[Saved entries]
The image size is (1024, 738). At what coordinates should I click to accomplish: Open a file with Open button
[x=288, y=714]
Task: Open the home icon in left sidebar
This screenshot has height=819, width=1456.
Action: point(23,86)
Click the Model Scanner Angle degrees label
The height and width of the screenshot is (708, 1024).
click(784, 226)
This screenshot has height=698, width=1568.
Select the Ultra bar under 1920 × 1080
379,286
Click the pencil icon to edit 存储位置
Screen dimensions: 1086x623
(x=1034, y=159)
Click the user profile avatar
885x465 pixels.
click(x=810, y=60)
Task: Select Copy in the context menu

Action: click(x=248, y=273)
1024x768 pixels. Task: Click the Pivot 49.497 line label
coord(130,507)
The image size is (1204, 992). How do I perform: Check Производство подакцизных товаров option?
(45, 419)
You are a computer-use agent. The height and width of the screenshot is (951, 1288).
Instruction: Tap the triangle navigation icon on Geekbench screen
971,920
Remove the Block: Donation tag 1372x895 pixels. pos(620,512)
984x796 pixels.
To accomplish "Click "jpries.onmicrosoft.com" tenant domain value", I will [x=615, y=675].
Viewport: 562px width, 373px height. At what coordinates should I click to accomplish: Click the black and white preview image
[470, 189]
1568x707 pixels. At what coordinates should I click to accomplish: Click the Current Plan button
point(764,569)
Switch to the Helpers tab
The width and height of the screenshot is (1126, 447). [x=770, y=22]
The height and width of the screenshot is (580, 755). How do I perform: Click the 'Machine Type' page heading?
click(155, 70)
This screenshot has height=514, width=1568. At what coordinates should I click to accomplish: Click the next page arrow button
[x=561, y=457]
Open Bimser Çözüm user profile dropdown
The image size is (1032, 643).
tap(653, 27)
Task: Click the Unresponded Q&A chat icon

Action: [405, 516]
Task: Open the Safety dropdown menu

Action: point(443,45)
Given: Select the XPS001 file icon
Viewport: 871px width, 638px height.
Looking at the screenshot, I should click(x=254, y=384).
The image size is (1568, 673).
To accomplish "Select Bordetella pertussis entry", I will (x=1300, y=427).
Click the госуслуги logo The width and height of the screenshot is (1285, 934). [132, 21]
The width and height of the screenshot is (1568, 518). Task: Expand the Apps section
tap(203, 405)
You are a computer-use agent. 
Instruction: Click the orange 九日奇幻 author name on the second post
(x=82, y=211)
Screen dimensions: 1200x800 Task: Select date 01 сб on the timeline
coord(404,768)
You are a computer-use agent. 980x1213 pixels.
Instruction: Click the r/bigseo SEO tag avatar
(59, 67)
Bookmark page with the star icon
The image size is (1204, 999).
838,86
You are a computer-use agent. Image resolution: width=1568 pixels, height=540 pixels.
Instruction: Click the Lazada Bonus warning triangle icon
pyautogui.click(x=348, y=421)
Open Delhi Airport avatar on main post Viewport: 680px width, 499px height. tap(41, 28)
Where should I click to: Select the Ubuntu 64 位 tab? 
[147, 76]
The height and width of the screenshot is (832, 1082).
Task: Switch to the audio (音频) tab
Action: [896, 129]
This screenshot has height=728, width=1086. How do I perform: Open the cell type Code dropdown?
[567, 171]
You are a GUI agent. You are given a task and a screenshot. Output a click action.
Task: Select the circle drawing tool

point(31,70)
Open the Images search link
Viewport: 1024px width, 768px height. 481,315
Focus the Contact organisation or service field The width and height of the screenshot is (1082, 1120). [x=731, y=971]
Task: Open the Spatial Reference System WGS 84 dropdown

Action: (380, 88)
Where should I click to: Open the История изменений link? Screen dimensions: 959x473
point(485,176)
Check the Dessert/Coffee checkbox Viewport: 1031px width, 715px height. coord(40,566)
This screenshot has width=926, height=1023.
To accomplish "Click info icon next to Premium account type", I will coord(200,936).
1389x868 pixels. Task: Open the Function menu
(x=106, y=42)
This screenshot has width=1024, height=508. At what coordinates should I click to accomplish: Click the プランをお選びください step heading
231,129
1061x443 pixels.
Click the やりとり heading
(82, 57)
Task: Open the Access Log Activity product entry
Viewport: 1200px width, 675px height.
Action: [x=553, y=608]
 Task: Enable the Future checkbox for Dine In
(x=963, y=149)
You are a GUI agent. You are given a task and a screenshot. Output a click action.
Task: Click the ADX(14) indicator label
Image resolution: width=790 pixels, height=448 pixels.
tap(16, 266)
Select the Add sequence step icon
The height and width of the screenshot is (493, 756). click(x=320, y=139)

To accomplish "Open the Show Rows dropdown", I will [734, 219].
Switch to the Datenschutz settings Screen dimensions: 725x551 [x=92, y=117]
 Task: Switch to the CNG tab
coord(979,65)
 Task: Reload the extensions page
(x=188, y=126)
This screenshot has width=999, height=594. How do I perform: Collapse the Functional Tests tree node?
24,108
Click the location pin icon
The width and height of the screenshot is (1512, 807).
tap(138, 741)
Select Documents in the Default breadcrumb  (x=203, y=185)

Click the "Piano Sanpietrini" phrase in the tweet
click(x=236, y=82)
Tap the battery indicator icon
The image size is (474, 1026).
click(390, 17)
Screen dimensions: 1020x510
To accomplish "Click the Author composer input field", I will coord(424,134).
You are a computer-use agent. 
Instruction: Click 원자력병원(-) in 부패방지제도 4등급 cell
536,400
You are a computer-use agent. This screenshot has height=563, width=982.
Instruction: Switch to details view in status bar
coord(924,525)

Requirement -> Every entry shown above is to be written out exactly.

Solution ->
The image size is (1024, 738). At what coordinates should I click to accomplish: Open a file with Open button
[x=288, y=714]
Task: Open the home icon in left sidebar
This screenshot has height=819, width=1456.
Action: point(23,86)
Click the Model Scanner Angle degrees label
The height and width of the screenshot is (708, 1024).
click(784, 226)
This screenshot has height=698, width=1568.
Select the Ultra bar under 1920 × 1080
379,286
Click the pencil icon to edit 存储位置
Screen dimensions: 1086x623
(x=1034, y=159)
Click the user profile avatar
885x465 pixels.
click(x=810, y=60)
Task: Select Copy in the context menu

Action: click(x=248, y=273)
1024x768 pixels. Task: Click the Pivot 49.497 line label
coord(130,507)
The image size is (1204, 992). How do I perform: Check Производство подакцизных товаров option?
(45, 419)
You are a computer-use agent. The height and width of the screenshot is (951, 1288).
Instruction: Tap the triangle navigation icon on Geekbench screen
971,920
Remove the Block: Donation tag 1372x895 pixels. pos(620,512)
984x796 pixels.
To accomplish "Click "jpries.onmicrosoft.com" tenant domain value", I will [x=615, y=675].
Viewport: 562px width, 373px height. At what coordinates should I click to accomplish: Click the black and white preview image
[470, 189]
1568x707 pixels. At what coordinates should I click to accomplish: Click the Current Plan button
point(764,569)
Switch to the Helpers tab
The width and height of the screenshot is (1126, 447). [x=770, y=22]
The height and width of the screenshot is (580, 755). How do I perform: Click the 'Machine Type' page heading?
click(155, 70)
This screenshot has height=514, width=1568. At what coordinates should I click to accomplish: Click the next page arrow button
[x=561, y=457]
Open Bimser Çözüm user profile dropdown
The image size is (1032, 643).
tap(653, 27)
Task: Click the Unresponded Q&A chat icon

Action: [405, 516]
Task: Open the Safety dropdown menu

Action: point(443,45)
Given: Select the XPS001 file icon
Viewport: 871px width, 638px height.
Looking at the screenshot, I should click(x=254, y=384).
The image size is (1568, 673).
To accomplish "Select Bordetella pertussis entry", I will (x=1300, y=427).
Click the госуслуги logo The width and height of the screenshot is (1285, 934). [132, 21]
The width and height of the screenshot is (1568, 518). Task: Expand the Apps section
tap(203, 405)
You are a computer-use agent. 
Instruction: Click the orange 九日奇幻 author name on the second post
(x=82, y=211)
Screen dimensions: 1200x800 Task: Select date 01 сб on the timeline
coord(404,768)
You are a computer-use agent. 980x1213 pixels.
Instruction: Click the r/bigseo SEO tag avatar
(59, 67)
Bookmark page with the star icon
The image size is (1204, 999).
838,86
You are a computer-use agent. Image resolution: width=1568 pixels, height=540 pixels.
Instruction: Click the Lazada Bonus warning triangle icon
pyautogui.click(x=348, y=421)
Open Delhi Airport avatar on main post Viewport: 680px width, 499px height. tap(41, 28)
Where should I click to: Select the Ubuntu 64 位 tab? 
[147, 76]
The height and width of the screenshot is (832, 1082).
Task: Switch to the audio (音频) tab
Action: [896, 129]
This screenshot has height=728, width=1086. How do I perform: Open the cell type Code dropdown?
[567, 171]
You are a GUI agent. You are given a task and a screenshot. Output a click action.
Task: Select the circle drawing tool

point(31,70)
Open the Images search link
Viewport: 1024px width, 768px height. 481,315
Focus the Contact organisation or service field The width and height of the screenshot is (1082, 1120). [x=731, y=971]
Task: Open the Spatial Reference System WGS 84 dropdown

Action: (380, 88)
Where should I click to: Open the История изменений link? Screen dimensions: 959x473
point(485,176)
Check the Dessert/Coffee checkbox Viewport: 1031px width, 715px height. coord(40,566)
This screenshot has width=926, height=1023.
To accomplish "Click info icon next to Premium account type", I will coord(200,936).
1389x868 pixels. Task: Open the Function menu
(x=106, y=42)
This screenshot has width=1024, height=508. At what coordinates should I click to accomplish: Click the プランをお選びください step heading
231,129
1061x443 pixels.
Click the やりとり heading
(82, 57)
Task: Open the Access Log Activity product entry
Viewport: 1200px width, 675px height.
Action: [x=553, y=608]
 Task: Enable the Future checkbox for Dine In
(x=963, y=149)
You are a GUI agent. You are given a task and a screenshot. Output a click action.
Task: Click the ADX(14) indicator label
Image resolution: width=790 pixels, height=448 pixels.
tap(16, 266)
Select the Add sequence step icon
The height and width of the screenshot is (493, 756). click(x=320, y=139)

To accomplish "Open the Show Rows dropdown", I will [734, 219].
Switch to the Datenschutz settings Screen dimensions: 725x551 [x=92, y=117]
 Task: Switch to the CNG tab
coord(979,65)
 Task: Reload the extensions page
(x=188, y=126)
This screenshot has width=999, height=594. How do I perform: Collapse the Functional Tests tree node?
24,108
Click the location pin icon
The width and height of the screenshot is (1512, 807).
tap(138, 741)
Select Documents in the Default breadcrumb  (x=203, y=185)

Click the "Piano Sanpietrini" phrase in the tweet
click(x=236, y=82)
Tap the battery indicator icon
The image size is (474, 1026).
click(390, 17)
Screen dimensions: 1020x510
To accomplish "Click the Author composer input field", I will coord(424,134).
You are a computer-use agent. 
Instruction: Click 원자력병원(-) in 부패방지제도 4등급 cell
536,400
You are a computer-use agent. This screenshot has height=563, width=982.
Instruction: Switch to details view in status bar
coord(924,525)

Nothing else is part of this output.